■ What to work on: Copy exactly the stretch of data below from the line with "The height and width of the screenshot is (1280, 801)." through the line with "is (605, 500).", including both of those lines.
□ □ □ □ □ □ □
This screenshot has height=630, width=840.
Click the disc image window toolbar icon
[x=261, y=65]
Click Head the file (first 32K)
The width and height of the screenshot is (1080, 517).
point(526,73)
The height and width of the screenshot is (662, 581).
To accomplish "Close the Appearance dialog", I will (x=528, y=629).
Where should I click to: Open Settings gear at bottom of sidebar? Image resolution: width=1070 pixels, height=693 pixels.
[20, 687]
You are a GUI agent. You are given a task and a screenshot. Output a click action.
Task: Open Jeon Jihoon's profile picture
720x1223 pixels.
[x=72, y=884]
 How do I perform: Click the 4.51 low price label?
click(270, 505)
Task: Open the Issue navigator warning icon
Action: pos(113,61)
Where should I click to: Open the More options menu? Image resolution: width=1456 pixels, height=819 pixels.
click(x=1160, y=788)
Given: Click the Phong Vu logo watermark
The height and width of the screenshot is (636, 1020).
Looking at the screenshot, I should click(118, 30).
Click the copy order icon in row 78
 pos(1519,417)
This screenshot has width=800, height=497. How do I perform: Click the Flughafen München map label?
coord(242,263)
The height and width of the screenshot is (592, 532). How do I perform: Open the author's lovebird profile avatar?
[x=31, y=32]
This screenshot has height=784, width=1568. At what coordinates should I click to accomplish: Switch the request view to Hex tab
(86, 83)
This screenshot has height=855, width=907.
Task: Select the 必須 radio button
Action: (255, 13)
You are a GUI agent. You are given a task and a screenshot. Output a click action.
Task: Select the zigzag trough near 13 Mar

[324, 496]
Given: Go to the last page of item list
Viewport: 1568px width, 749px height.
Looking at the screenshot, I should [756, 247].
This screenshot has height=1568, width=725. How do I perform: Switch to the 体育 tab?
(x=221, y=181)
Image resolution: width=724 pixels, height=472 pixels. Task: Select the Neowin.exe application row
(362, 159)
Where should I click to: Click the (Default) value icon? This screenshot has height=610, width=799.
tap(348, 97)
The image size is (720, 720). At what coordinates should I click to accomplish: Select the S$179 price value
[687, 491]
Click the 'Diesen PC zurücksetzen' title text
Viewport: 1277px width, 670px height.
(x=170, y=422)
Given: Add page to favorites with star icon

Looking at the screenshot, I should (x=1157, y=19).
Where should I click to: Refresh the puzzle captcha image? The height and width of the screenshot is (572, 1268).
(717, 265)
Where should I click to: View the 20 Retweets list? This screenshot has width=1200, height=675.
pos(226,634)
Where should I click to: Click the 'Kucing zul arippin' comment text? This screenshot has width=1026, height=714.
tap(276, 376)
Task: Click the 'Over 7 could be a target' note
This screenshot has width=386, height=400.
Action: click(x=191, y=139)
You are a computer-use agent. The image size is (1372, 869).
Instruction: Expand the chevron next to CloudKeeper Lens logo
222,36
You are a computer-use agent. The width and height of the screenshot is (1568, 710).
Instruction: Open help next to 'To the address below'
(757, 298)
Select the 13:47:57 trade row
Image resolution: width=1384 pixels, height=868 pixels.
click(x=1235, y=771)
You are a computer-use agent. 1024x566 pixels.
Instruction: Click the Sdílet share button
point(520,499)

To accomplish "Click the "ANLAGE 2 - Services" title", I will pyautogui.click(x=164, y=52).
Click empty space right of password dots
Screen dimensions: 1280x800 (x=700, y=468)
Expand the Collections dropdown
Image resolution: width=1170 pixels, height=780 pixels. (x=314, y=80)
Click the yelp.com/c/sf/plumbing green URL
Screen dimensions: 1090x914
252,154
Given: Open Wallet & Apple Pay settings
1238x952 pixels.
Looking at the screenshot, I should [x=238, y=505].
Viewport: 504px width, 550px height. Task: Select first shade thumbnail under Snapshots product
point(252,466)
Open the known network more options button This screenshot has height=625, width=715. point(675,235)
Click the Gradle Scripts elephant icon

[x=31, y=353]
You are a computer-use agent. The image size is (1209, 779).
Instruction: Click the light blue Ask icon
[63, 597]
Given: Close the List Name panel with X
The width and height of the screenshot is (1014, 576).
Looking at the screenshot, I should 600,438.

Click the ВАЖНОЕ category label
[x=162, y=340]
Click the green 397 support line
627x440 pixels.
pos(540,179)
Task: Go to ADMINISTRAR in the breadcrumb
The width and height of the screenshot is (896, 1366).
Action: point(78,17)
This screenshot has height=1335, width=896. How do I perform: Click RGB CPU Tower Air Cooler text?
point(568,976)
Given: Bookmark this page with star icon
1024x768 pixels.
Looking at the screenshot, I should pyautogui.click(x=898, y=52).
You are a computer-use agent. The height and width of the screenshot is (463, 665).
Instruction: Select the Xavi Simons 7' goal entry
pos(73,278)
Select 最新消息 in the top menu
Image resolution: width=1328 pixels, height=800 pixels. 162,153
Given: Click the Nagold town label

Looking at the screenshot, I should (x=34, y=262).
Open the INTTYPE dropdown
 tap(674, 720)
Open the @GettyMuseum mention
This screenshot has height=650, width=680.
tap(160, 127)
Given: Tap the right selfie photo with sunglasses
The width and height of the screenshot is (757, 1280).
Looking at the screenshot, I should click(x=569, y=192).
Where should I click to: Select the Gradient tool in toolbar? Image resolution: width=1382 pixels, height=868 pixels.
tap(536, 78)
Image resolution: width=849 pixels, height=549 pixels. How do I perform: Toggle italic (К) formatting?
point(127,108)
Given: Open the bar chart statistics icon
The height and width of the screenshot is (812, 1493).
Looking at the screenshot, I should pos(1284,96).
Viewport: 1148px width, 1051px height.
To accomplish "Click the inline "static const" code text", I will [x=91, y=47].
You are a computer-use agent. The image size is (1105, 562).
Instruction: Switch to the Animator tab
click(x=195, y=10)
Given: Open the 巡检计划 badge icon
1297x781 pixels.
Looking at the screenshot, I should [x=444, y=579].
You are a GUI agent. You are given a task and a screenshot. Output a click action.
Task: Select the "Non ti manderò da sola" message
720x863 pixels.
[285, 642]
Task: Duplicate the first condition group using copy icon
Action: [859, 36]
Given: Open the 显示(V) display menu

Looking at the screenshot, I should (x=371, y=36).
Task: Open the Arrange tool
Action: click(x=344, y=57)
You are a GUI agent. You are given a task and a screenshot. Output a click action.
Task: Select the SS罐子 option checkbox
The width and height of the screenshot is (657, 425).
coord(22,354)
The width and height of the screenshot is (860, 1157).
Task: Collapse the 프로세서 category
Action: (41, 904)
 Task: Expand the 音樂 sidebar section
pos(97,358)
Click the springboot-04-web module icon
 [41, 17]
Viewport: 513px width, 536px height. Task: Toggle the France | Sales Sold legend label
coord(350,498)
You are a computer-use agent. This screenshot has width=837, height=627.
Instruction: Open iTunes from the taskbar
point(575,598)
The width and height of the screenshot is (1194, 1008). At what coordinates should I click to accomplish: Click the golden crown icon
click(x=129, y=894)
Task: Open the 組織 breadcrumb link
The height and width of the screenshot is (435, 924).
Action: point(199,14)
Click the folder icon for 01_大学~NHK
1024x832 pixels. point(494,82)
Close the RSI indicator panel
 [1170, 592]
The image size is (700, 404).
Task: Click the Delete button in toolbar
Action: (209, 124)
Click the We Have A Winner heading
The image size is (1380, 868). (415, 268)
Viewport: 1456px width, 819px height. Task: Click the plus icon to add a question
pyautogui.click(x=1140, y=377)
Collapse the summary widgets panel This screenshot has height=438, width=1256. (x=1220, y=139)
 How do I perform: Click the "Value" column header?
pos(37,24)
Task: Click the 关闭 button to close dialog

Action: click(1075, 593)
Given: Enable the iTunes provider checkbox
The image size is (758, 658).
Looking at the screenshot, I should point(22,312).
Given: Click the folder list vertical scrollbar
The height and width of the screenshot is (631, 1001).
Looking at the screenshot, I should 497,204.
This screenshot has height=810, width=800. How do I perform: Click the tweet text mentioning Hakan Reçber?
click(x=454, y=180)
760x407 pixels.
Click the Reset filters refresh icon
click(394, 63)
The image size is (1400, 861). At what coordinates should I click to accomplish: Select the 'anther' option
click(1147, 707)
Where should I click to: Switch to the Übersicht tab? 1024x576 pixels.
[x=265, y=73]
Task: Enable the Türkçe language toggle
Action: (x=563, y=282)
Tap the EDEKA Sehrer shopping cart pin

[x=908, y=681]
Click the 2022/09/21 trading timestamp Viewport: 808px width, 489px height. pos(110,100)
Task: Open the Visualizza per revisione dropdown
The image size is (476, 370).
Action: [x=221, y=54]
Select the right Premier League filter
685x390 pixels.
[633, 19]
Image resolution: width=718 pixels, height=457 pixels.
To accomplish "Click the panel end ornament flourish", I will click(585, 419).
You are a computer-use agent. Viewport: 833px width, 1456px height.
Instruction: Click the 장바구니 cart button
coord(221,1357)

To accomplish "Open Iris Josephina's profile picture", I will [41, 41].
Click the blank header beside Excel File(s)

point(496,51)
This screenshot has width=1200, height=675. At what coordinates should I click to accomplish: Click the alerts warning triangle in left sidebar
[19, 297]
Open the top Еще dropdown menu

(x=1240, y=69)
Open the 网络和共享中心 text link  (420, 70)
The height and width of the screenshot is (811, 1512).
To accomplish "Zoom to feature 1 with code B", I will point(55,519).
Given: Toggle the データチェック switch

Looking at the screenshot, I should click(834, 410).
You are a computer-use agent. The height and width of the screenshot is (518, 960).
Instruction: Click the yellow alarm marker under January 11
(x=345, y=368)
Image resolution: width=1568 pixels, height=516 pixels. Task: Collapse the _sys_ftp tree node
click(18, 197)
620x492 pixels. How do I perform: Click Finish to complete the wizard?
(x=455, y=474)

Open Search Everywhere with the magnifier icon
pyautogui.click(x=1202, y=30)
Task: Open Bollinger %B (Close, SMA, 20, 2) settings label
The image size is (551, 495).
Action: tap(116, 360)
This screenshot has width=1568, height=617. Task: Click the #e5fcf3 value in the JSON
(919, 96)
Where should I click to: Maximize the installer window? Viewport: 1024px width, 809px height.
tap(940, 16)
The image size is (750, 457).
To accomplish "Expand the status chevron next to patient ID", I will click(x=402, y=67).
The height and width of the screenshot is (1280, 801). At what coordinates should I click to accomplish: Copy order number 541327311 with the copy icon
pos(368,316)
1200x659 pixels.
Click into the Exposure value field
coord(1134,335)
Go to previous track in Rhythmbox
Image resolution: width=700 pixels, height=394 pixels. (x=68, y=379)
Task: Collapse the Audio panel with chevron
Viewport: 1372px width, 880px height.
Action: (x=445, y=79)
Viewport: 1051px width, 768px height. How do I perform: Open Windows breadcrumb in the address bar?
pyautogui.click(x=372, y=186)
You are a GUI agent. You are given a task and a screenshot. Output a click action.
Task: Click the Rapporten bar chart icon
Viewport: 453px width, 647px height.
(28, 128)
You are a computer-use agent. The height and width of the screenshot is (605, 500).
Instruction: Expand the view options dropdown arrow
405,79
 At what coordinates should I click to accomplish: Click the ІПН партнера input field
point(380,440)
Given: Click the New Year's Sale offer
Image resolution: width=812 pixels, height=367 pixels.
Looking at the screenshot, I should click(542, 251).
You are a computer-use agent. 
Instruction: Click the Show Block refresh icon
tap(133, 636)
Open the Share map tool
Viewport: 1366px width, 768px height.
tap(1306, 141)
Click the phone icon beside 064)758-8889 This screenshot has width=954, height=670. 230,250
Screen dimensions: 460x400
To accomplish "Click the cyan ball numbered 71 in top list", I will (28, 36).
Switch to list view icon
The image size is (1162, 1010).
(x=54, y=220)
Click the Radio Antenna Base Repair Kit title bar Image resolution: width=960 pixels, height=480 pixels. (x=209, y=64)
□ □ □ □ □ □ □
■ Solution to the exercise:
The height and width of the screenshot is (1280, 801). At what coordinates should I click to accomplish: Copy order number 541327311 with the copy icon
pos(368,316)
1200x659 pixels.
Click into the Exposure value field
coord(1134,335)
Go to previous track in Rhythmbox
Image resolution: width=700 pixels, height=394 pixels. (x=68, y=379)
Task: Collapse the Audio panel with chevron
Viewport: 1372px width, 880px height.
Action: (x=445, y=79)
Viewport: 1051px width, 768px height. How do I perform: Open Windows breadcrumb in the address bar?
pyautogui.click(x=372, y=186)
You are a GUI agent. You are given a task and a screenshot. Output a click action.
Task: Click the Rapporten bar chart icon
Viewport: 453px width, 647px height.
(28, 128)
You are a computer-use agent. The height and width of the screenshot is (605, 500).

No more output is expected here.